**What to produce**
The data below should be duplicated in full, unchanged.

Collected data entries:

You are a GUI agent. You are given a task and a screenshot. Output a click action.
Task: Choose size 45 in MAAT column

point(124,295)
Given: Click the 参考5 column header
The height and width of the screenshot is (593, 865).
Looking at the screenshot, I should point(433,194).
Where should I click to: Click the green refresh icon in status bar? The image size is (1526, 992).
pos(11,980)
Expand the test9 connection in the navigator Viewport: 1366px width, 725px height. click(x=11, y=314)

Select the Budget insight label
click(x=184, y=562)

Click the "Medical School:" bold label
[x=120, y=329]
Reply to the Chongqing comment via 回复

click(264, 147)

**Exercise response**
You are a GUI agent. You are given a task and a screenshot. Output a click action.
Task: Choose size 45 in MAAT column

point(124,295)
Given: Click the 参考5 column header
The height and width of the screenshot is (593, 865).
Looking at the screenshot, I should point(433,194).
Where should I click to: Click the green refresh icon in status bar? The image size is (1526, 992).
pos(11,980)
Expand the test9 connection in the navigator Viewport: 1366px width, 725px height. click(x=11, y=314)

Select the Budget insight label
click(x=184, y=562)

Click the "Medical School:" bold label
[x=120, y=329]
Reply to the Chongqing comment via 回复

click(264, 147)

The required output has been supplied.